(Listing from a pointing dataset)
%%

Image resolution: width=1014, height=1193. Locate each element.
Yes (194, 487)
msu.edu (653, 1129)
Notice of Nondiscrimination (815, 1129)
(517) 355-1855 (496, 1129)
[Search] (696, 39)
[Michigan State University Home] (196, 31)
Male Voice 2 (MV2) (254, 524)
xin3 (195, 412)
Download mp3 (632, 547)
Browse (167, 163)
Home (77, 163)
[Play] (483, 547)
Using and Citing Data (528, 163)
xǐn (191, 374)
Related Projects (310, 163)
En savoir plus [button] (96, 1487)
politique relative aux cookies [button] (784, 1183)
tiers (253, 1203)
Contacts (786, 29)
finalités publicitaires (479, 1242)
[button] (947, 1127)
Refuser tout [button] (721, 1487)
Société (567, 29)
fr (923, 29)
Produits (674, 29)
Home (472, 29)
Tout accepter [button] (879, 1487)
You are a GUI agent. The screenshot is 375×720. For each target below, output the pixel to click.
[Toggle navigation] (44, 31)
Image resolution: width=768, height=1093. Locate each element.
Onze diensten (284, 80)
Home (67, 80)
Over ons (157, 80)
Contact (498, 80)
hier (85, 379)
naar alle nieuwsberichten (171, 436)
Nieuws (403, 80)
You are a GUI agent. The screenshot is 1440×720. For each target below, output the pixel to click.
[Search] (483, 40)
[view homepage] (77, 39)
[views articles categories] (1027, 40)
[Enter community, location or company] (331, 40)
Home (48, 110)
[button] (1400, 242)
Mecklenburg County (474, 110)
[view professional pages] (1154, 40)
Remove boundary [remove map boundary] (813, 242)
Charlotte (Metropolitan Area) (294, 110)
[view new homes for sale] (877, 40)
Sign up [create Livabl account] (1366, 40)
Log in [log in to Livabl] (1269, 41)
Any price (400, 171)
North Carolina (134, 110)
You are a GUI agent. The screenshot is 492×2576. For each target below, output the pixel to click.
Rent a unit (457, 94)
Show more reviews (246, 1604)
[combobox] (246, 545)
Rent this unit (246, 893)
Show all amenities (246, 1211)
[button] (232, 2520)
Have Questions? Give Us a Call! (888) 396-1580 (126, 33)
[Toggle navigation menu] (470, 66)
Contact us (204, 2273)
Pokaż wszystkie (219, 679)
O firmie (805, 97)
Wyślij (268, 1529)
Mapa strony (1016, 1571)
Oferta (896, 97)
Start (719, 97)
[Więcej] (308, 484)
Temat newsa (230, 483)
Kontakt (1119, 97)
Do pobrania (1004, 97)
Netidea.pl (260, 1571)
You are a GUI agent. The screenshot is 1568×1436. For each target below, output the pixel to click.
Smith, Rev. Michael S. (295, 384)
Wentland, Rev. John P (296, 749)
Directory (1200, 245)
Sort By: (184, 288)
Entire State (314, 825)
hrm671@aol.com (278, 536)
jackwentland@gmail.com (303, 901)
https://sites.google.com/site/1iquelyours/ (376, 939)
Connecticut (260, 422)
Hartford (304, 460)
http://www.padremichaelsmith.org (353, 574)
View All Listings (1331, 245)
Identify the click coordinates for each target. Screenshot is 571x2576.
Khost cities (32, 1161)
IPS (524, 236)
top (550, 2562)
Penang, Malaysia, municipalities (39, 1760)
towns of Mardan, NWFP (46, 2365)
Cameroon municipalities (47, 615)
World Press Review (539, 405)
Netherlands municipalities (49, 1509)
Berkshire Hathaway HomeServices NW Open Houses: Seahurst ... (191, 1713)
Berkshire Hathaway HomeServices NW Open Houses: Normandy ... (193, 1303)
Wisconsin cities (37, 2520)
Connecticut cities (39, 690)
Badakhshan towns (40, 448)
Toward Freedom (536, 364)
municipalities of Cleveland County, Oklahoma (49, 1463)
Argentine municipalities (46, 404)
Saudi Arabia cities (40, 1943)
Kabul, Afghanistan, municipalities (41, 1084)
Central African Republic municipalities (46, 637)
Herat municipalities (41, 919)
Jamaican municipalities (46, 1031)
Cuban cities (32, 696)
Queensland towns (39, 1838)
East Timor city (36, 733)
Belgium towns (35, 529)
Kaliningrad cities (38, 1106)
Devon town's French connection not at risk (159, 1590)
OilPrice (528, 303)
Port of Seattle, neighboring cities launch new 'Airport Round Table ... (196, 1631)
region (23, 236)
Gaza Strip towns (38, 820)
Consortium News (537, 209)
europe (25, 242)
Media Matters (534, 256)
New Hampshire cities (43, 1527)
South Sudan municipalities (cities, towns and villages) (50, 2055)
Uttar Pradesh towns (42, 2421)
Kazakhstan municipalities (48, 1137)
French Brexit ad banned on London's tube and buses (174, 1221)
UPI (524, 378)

%%

**Problem**
Can you write out the whole listing above again, line for line, without changing a single character?

**Correct response**
Image resolution: width=1014, height=1193. Locate each element.
Yes (194, 487)
msu.edu (653, 1129)
Notice of Nondiscrimination (815, 1129)
(517) 355-1855 (496, 1129)
[Search] (696, 39)
[Michigan State University Home] (196, 31)
Male Voice 2 (MV2) (254, 524)
xin3 (195, 412)
Download mp3 (632, 547)
Browse (167, 163)
Home (77, 163)
[Play] (483, 547)
Using and Citing Data (528, 163)
xǐn (191, 374)
Related Projects (310, 163)
En savoir plus [button] (96, 1487)
politique relative aux cookies [button] (784, 1183)
tiers (253, 1203)
Contacts (786, 29)
finalités publicitaires (479, 1242)
[button] (947, 1127)
Refuser tout [button] (721, 1487)
Société (567, 29)
fr (923, 29)
Produits (674, 29)
Home (472, 29)
Tout accepter [button] (879, 1487)
You are a GUI agent. The screenshot is 375×720. For each target below, output the pixel to click.
[Toggle navigation] (44, 31)
Image resolution: width=768, height=1093. Locate each element.
Onze diensten (284, 80)
Home (67, 80)
Over ons (157, 80)
Contact (498, 80)
hier (85, 379)
naar alle nieuwsberichten (171, 436)
Nieuws (403, 80)
You are a GUI agent. The screenshot is 1440×720. For each target below, output the pixel to click.
[Search] (483, 40)
[view homepage] (77, 39)
[views articles categories] (1027, 40)
[Enter community, location or company] (331, 40)
Home (48, 110)
[button] (1400, 242)
Mecklenburg County (474, 110)
[view professional pages] (1154, 40)
Remove boundary [remove map boundary] (813, 242)
Charlotte (Metropolitan Area) (294, 110)
[view new homes for sale] (877, 40)
Sign up [create Livabl account] (1366, 40)
Log in [log in to Livabl] (1269, 41)
Any price (400, 171)
North Carolina (134, 110)
You are a GUI agent. The screenshot is 492×2576. For each target below, output the pixel to click.
Rent a unit (457, 94)
Show more reviews (246, 1604)
[combobox] (246, 545)
Rent this unit (246, 893)
Show all amenities (246, 1211)
[button] (232, 2520)
Have Questions? Give Us a Call! (888) 396-1580 (126, 33)
[Toggle navigation menu] (470, 66)
Contact us (204, 2273)
Pokaż wszystkie (219, 679)
O firmie (805, 97)
Wyślij (268, 1529)
Mapa strony (1016, 1571)
Oferta (896, 97)
Start (719, 97)
[Więcej] (308, 484)
Temat newsa (230, 483)
Kontakt (1119, 97)
Do pobrania (1004, 97)
Netidea.pl (260, 1571)
You are a GUI agent. The screenshot is 1568×1436. For each target below, output the pixel to click.
Smith, Rev. Michael S. (295, 384)
Wentland, Rev. John P (296, 749)
Directory (1200, 245)
Sort By: (184, 288)
Entire State (314, 825)
hrm671@aol.com (278, 536)
jackwentland@gmail.com (303, 901)
https://sites.google.com/site/1iquelyours/ (376, 939)
Connecticut (260, 422)
Hartford (304, 460)
http://www.padremichaelsmith.org (353, 574)
View All Listings (1331, 245)
Identify the click coordinates for each target. Screenshot is 571x2576.
Khost cities (32, 1161)
IPS (524, 236)
top (550, 2562)
Penang, Malaysia, municipalities (39, 1760)
towns of Mardan, NWFP (46, 2365)
Cameroon municipalities (47, 615)
World Press Review (539, 405)
Netherlands municipalities (49, 1509)
Berkshire Hathaway HomeServices NW Open Houses: Seahurst ... (191, 1713)
Berkshire Hathaway HomeServices NW Open Houses: Normandy ... (193, 1303)
Wisconsin cities (37, 2520)
Connecticut cities (39, 690)
Badakhshan towns (40, 448)
Toward Freedom (536, 364)
municipalities of Cleveland County, Oklahoma (49, 1463)
Argentine municipalities (46, 404)
Saudi Arabia cities (40, 1943)
Kabul, Afghanistan, municipalities (41, 1084)
Central African Republic municipalities (46, 637)
Herat municipalities (41, 919)
Jamaican municipalities (46, 1031)
Cuban cities (32, 696)
Queensland towns (39, 1838)
East Timor city (36, 733)
Belgium towns (35, 529)
Kaliningrad cities (38, 1106)
Devon town's French connection not at risk (159, 1590)
OilPrice (528, 303)
Port of Seattle, neighboring cities launch new 'Airport Round Table ... (196, 1631)
region (23, 236)
Gaza Strip towns (38, 820)
Consortium News (537, 209)
europe (25, 242)
Media Matters (534, 256)
New Hampshire cities (43, 1527)
South Sudan municipalities (cities, towns and villages) (50, 2055)
Uttar Pradesh towns (42, 2421)
Kazakhstan municipalities (48, 1137)
French Brexit ad banned on London's tube and buses (174, 1221)
UPI (524, 378)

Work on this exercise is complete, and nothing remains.